--- START ---

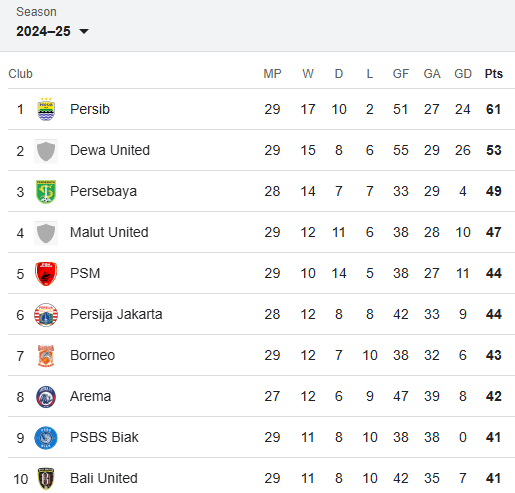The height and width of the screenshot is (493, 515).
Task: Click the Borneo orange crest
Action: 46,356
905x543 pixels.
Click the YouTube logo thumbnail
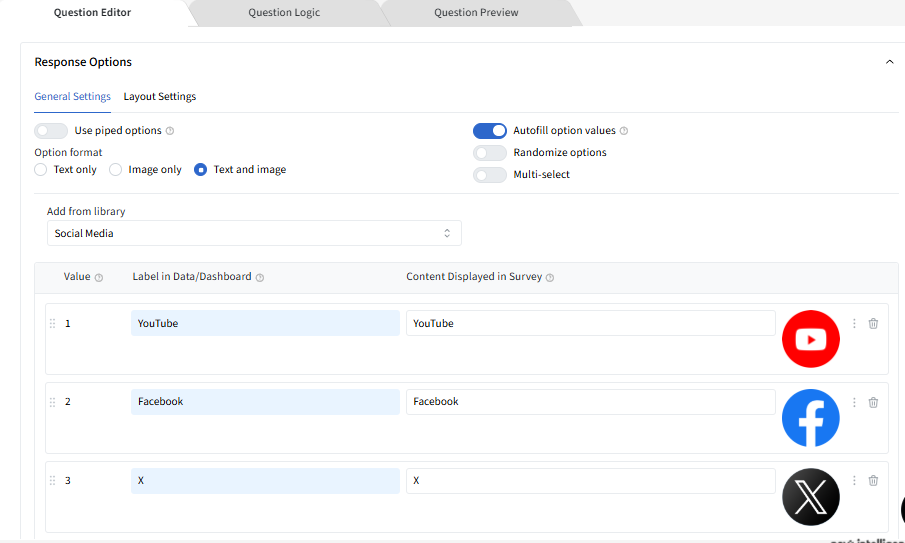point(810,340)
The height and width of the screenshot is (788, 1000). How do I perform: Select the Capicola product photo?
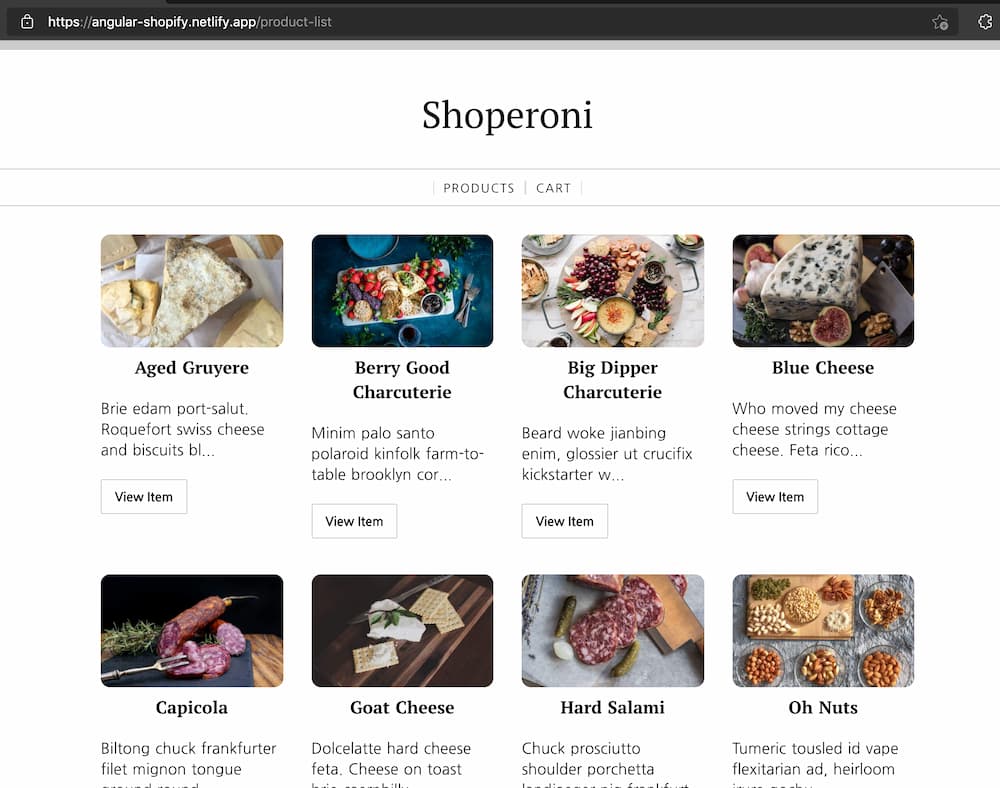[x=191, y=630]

--- END ---

* **DIRECTIONS**: Write out all of the data above word for word, leaving out the pictures.

* **TASK OUTPUT**:
The height and width of the screenshot is (493, 515).
Task: Click the Borneo orange crest
Action: 46,356
905x543 pixels.
Click the YouTube logo thumbnail
point(810,340)
The height and width of the screenshot is (788, 1000). How do I perform: Select the Capicola product photo?
[x=191, y=630]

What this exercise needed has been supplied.